Sometimes resorting to medication is necessary and there is a range of medications used as prevention.
Hydration remains an important physical intervention and sometimes medical treatment with several litres of fluid and analgesia is successful.
The first-line treatment options for vascular headaches include analgesic medications, such as paracetamol, ibuprofen and aspirin.
Many people will be able to avert a migraine with an early taking of basic medication and withdrawing from the world in a dark, quiet room. History and medical review are the best ways to make a diagnosis and, if changes in lifestyle and rapid hydration do not work, there is an array of usually successful medication that can be used.
But, because this is often not possible, medication can be taken every day to prevent the frequency, and anyone who gets two to three migraines a month should be looking at preventive treatment.
Some medications which seem to have benefit are the anti-epileptics such as topiramate (Topamax).
The beta blockers metoprolol, propranolol, and timolol have been shown to be relatively safe prevention drugs.
If the migraines appear to be resistant, consideration can be given to two antidepressants, amitriptyline and venlafaxine, or other medication for treatment (triptans).
The triptans were a major advance in migraine treatment because they specifically seemed able to abort a migraine episode.
One of the difficulties has been to manage the vomiting associated with migraines because it exaggerates the dehydration and prolongs the migraine, and any oral medications can’t be used. They work directly on serotonin which causes narrowing of blood vessels in the brain.
Triptans have now become available in tablet form but also for use intra-nasally and as injections as well as a wafer which can be dissolved under the tongue.
Pizotifen can be taken to prevent migraine and recurrent throbbing headaches. It is also used to treat cluster headaches. These are headaches which occur in close succession at certain times of the year, usually lasting six to 12 weeks.

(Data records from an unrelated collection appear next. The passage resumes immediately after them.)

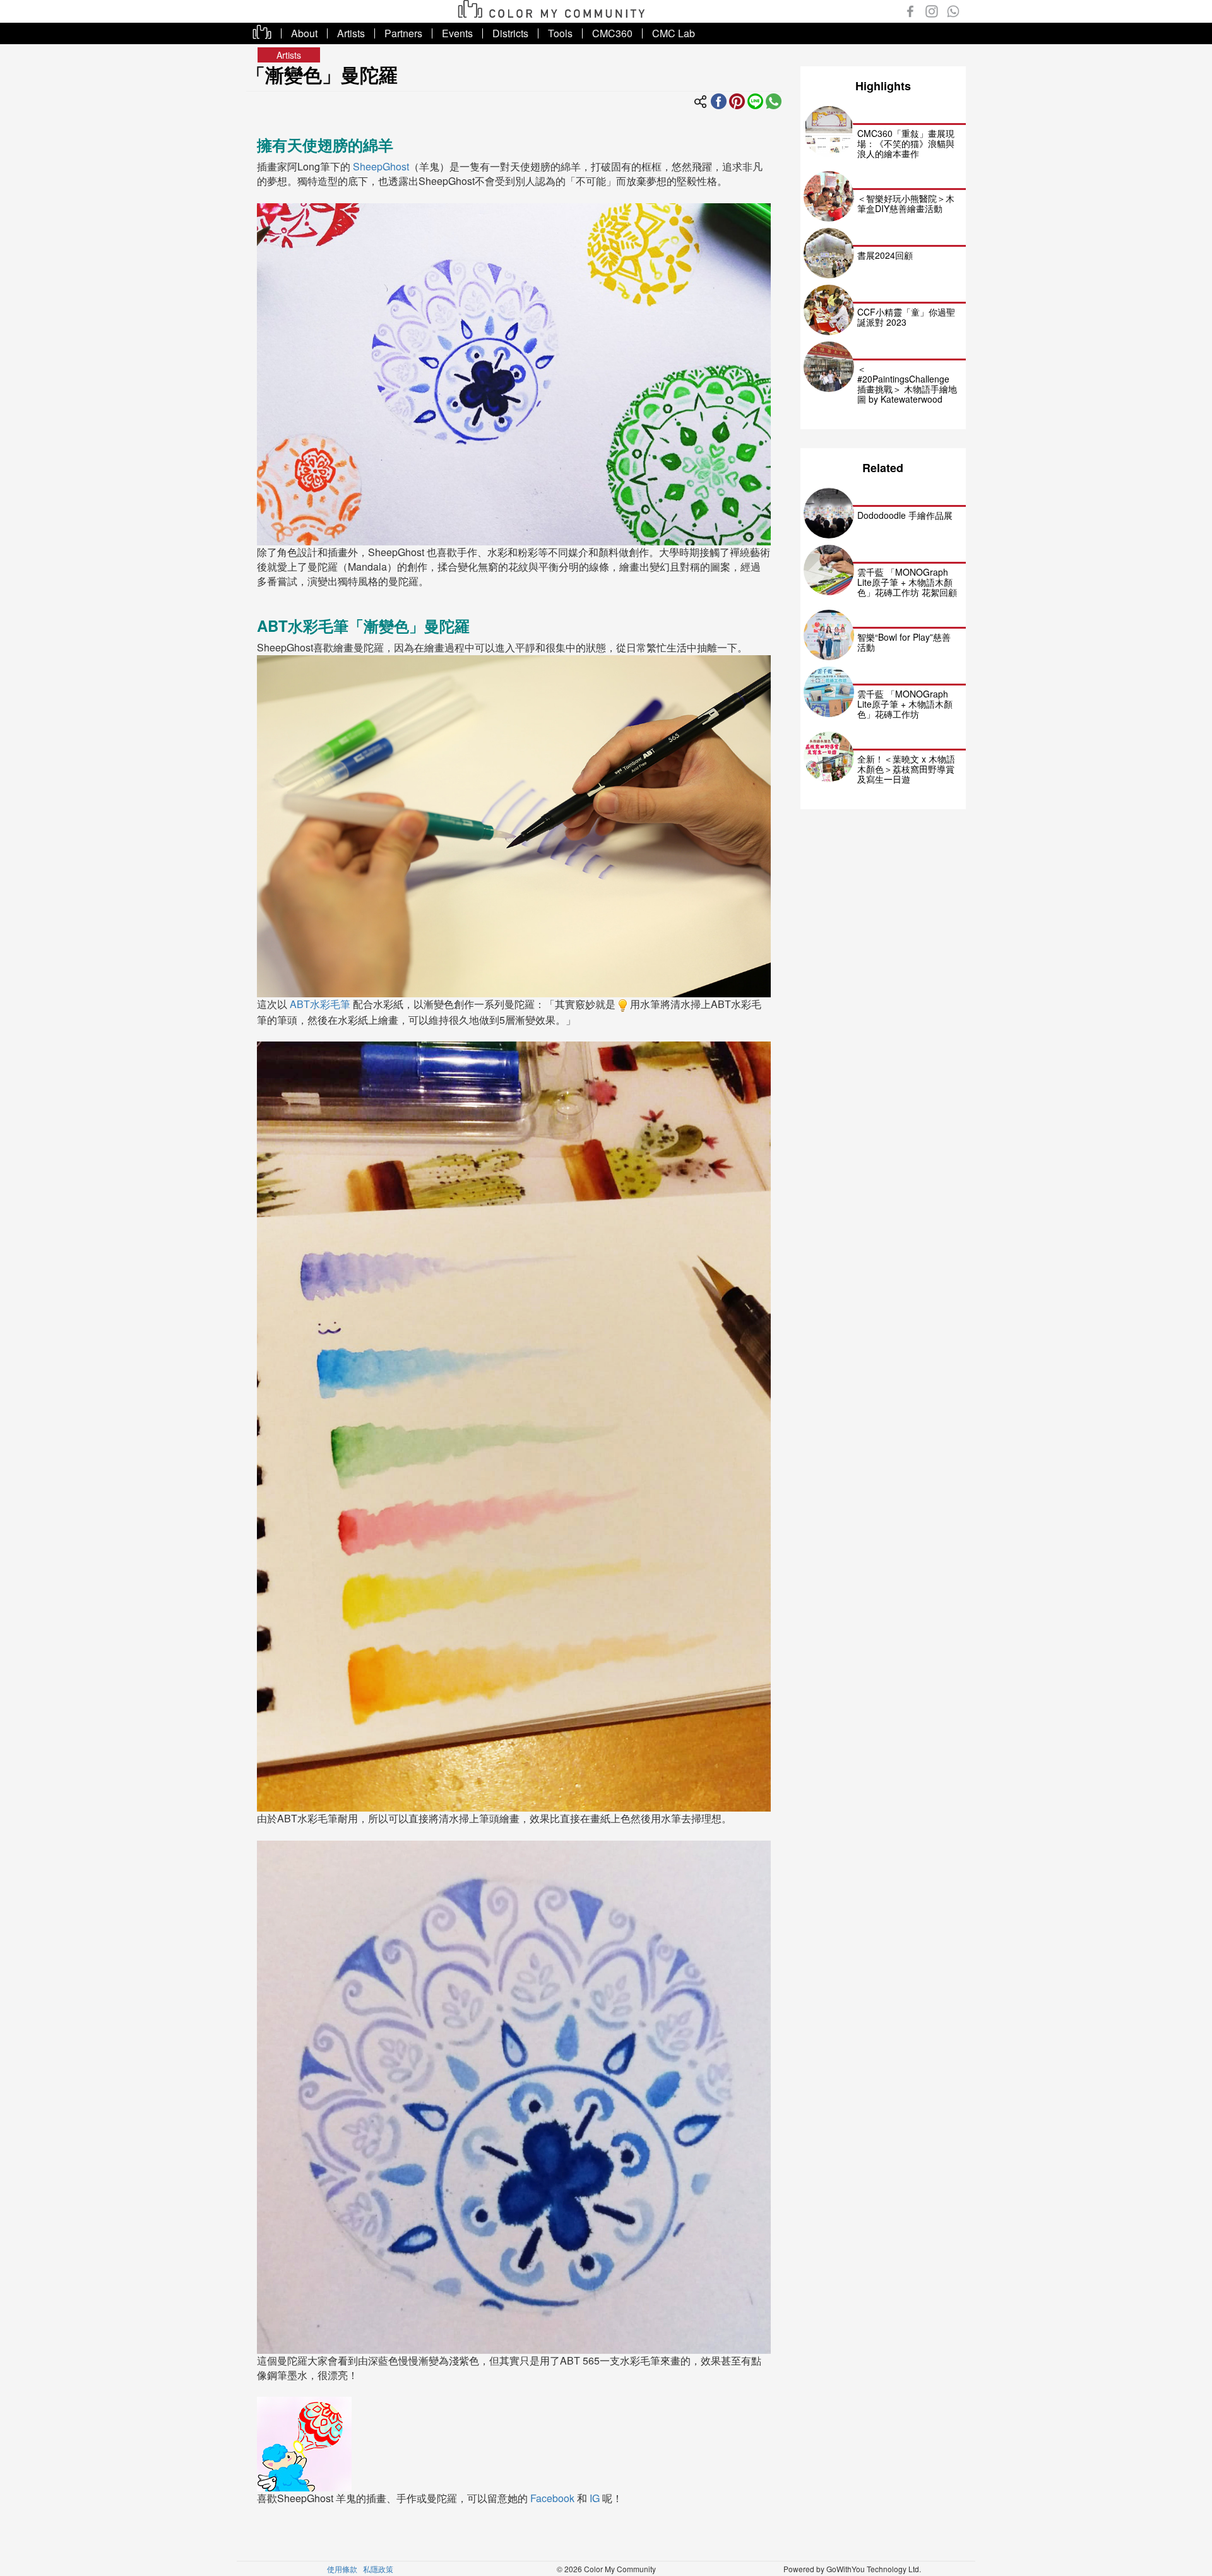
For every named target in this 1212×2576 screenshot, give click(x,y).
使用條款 (342, 2568)
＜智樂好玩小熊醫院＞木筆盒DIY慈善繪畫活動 (905, 203)
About (304, 33)
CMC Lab (673, 33)
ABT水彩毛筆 (320, 1004)
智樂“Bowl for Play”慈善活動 (904, 642)
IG (595, 2498)
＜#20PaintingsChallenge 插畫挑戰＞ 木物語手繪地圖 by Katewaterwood (907, 383)
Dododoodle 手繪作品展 (905, 515)
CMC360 (612, 33)
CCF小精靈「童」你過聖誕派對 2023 (906, 317)
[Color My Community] (737, 100)
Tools (560, 33)
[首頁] (556, 7)
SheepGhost (381, 166)
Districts (510, 33)
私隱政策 (378, 2568)
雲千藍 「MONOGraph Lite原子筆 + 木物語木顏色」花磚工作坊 (905, 703)
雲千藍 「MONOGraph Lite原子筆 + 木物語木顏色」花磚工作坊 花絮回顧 (907, 582)
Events (457, 33)
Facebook (552, 2498)
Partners (403, 33)
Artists (351, 33)
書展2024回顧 (885, 255)
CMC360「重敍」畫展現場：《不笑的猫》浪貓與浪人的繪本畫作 (905, 143)
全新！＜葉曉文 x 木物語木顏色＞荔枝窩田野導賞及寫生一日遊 (906, 768)
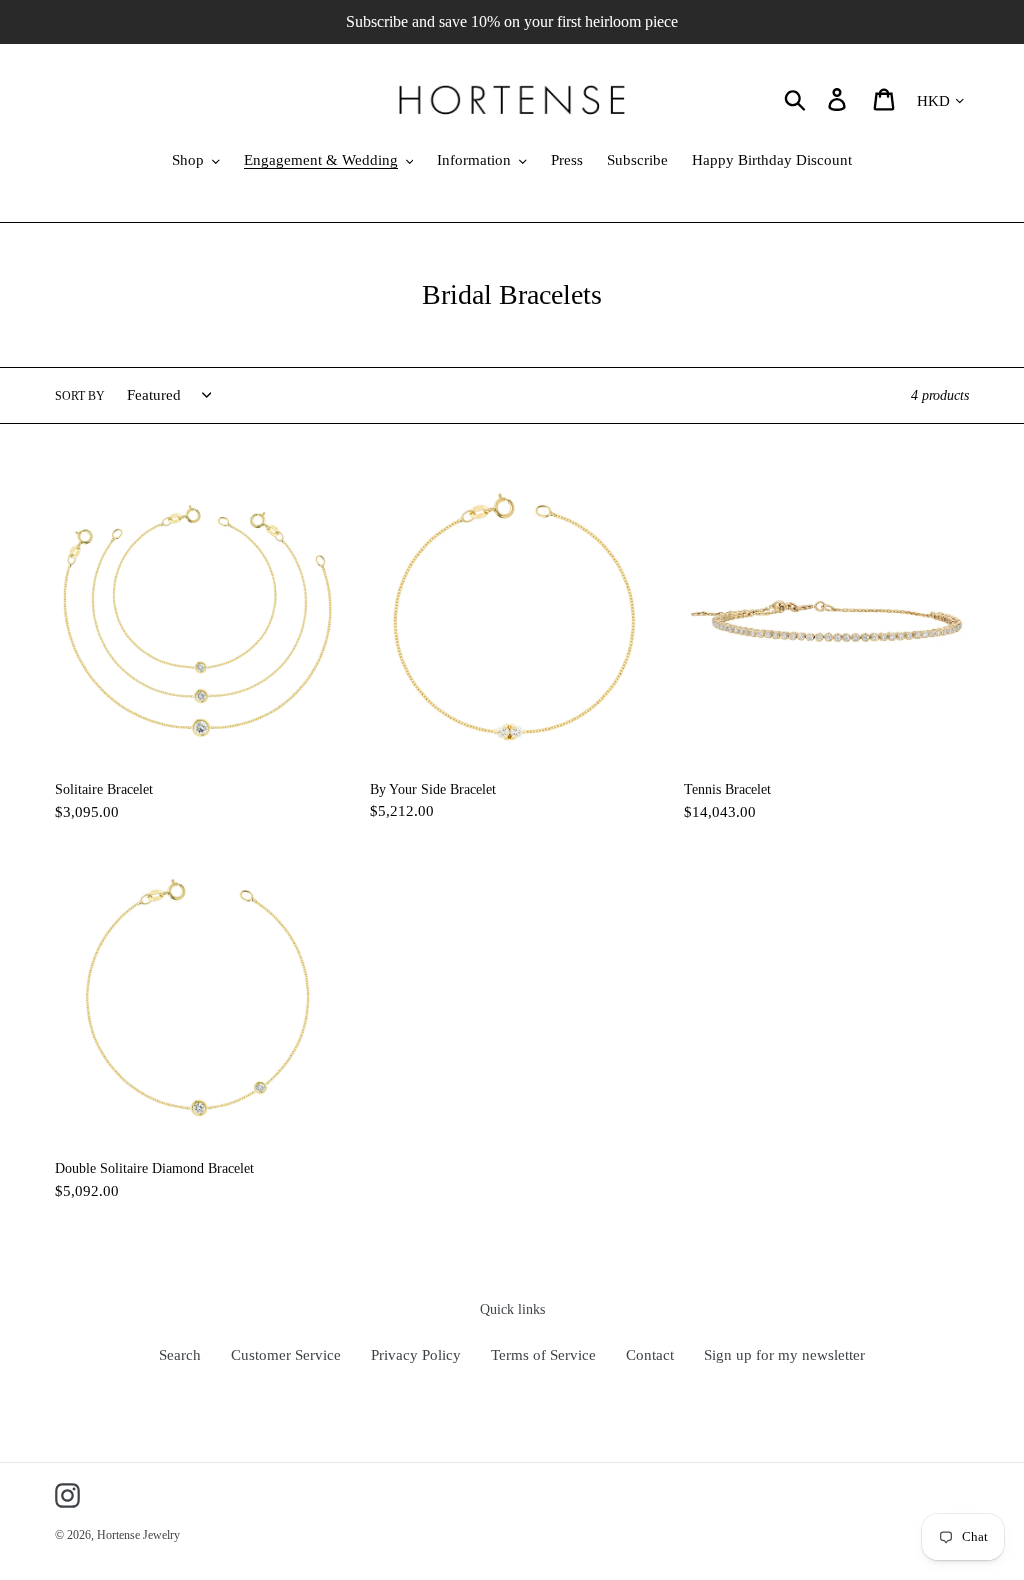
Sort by (80, 396)
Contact (650, 1355)
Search (180, 1355)
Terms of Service (543, 1355)
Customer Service (286, 1355)
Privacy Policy (416, 1355)
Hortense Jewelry (138, 1535)
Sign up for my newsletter (784, 1355)
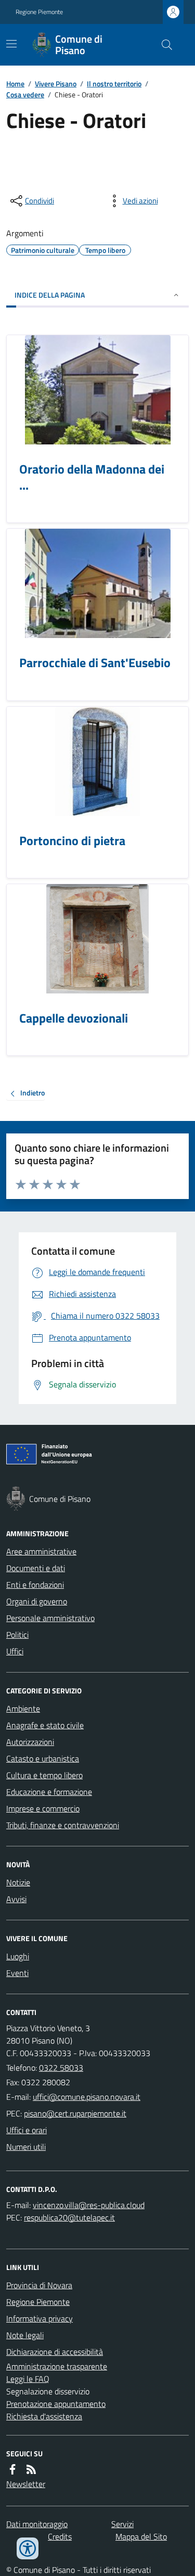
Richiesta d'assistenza (44, 2416)
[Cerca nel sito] (162, 44)
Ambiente (23, 1708)
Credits (60, 2536)
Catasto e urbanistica (42, 1758)
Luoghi (17, 1956)
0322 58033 (61, 2067)
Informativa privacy (39, 2318)
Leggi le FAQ (27, 2379)
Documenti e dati (35, 1568)
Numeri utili (26, 2146)
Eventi (17, 1973)
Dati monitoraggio (37, 2524)
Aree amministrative (41, 1551)
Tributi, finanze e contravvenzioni (62, 1825)
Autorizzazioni (30, 1742)
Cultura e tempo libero (44, 1775)
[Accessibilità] (27, 2548)
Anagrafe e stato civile (45, 1725)
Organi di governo (36, 1601)
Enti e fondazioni (35, 1584)
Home (15, 83)
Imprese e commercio (43, 1808)
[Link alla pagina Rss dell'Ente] (31, 2469)
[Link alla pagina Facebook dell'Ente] (12, 2469)
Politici (17, 1634)
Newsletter (25, 2484)
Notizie (18, 1882)
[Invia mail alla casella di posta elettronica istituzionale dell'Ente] (86, 2096)
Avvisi (16, 1899)
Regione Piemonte (39, 12)
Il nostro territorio (114, 83)
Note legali (25, 2335)
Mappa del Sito (141, 2536)
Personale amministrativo (50, 1618)
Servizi (122, 2524)
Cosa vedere (25, 94)
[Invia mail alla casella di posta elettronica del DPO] (89, 2205)
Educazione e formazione (49, 1792)
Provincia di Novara (39, 2285)
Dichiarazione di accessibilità (54, 2351)
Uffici (14, 1651)
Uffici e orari (26, 2130)
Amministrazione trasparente (56, 2366)
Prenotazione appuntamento (56, 2404)
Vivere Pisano (55, 83)
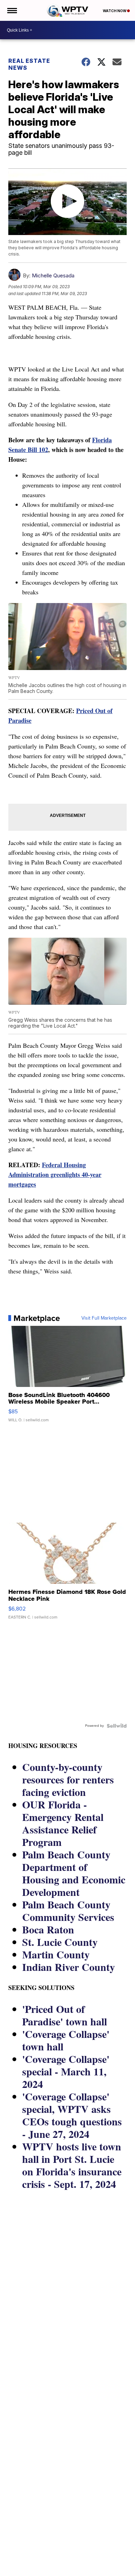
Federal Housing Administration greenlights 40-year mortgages (54, 1174)
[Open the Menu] (11, 10)
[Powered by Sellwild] (117, 1725)
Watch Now (115, 11)
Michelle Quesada (53, 275)
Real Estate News (29, 64)
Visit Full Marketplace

Pizotifen is a potent serotonin and tryptamine antagonist which has been used for migraine prevention for many years.
Migraines that occur because of oestrogen need to be dealt with according to the usual methods but also sometimes changing oral contraceptives.
History and medical review are the best ways to make a diagnosis and, if changes in lifestyle and rapid hydration do not work, there is an array of usually successful medication that can be used.